RECORDS SUPPLIED:
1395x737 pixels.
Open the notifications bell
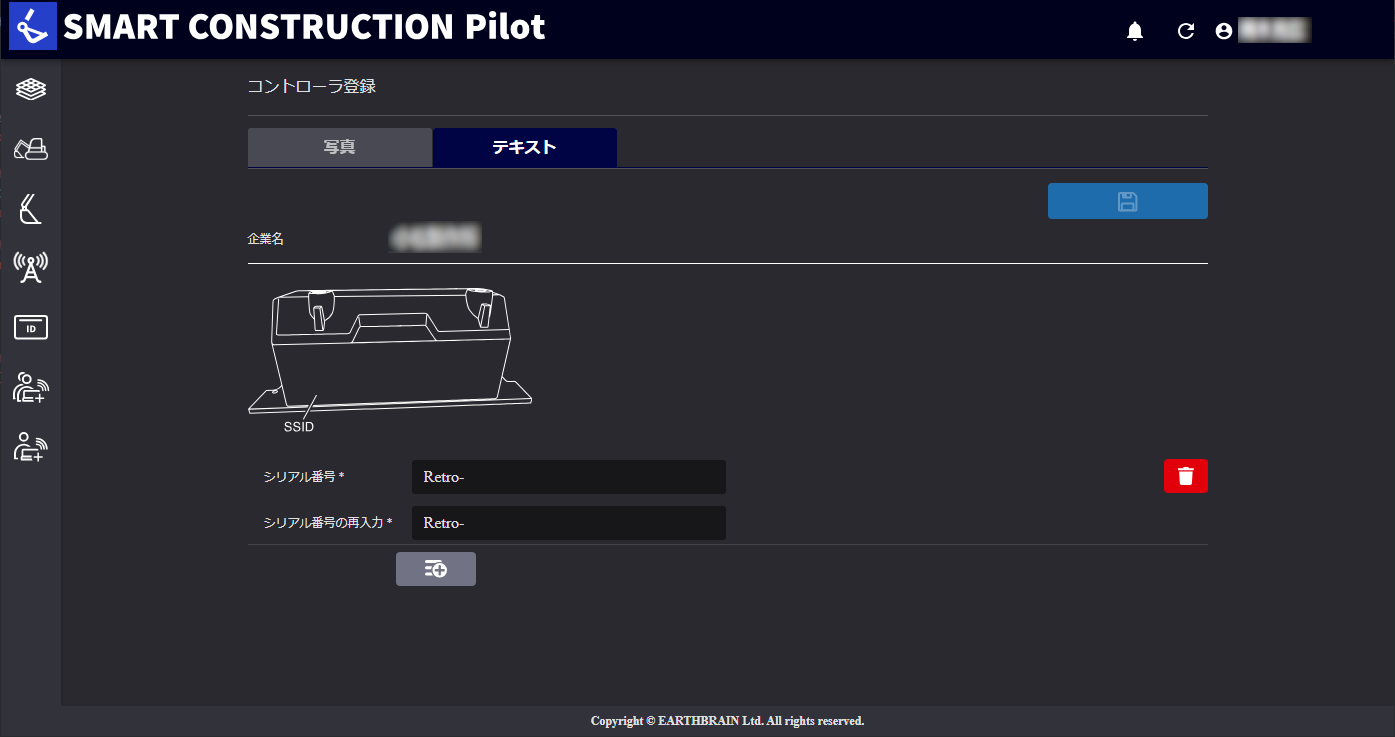pyautogui.click(x=1134, y=32)
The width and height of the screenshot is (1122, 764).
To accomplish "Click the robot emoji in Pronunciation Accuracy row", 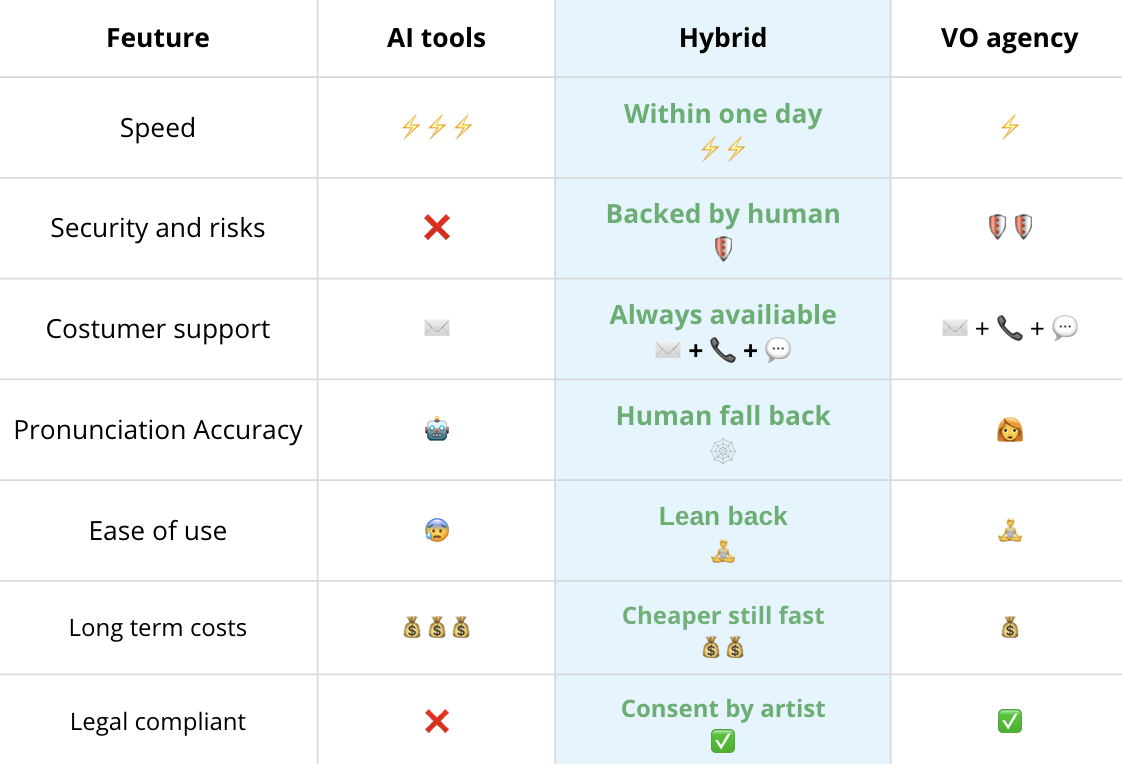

EXERCISE GOAL: Your copy should match the listing exactly, apart from the pictures it leaves out.

RESULT FOR THIS TASK:
1395x737 pixels.
Open the notifications bell
pyautogui.click(x=1134, y=32)
The width and height of the screenshot is (1122, 764).
To accomplish "Click the robot emoji in Pronunciation Accuracy row", 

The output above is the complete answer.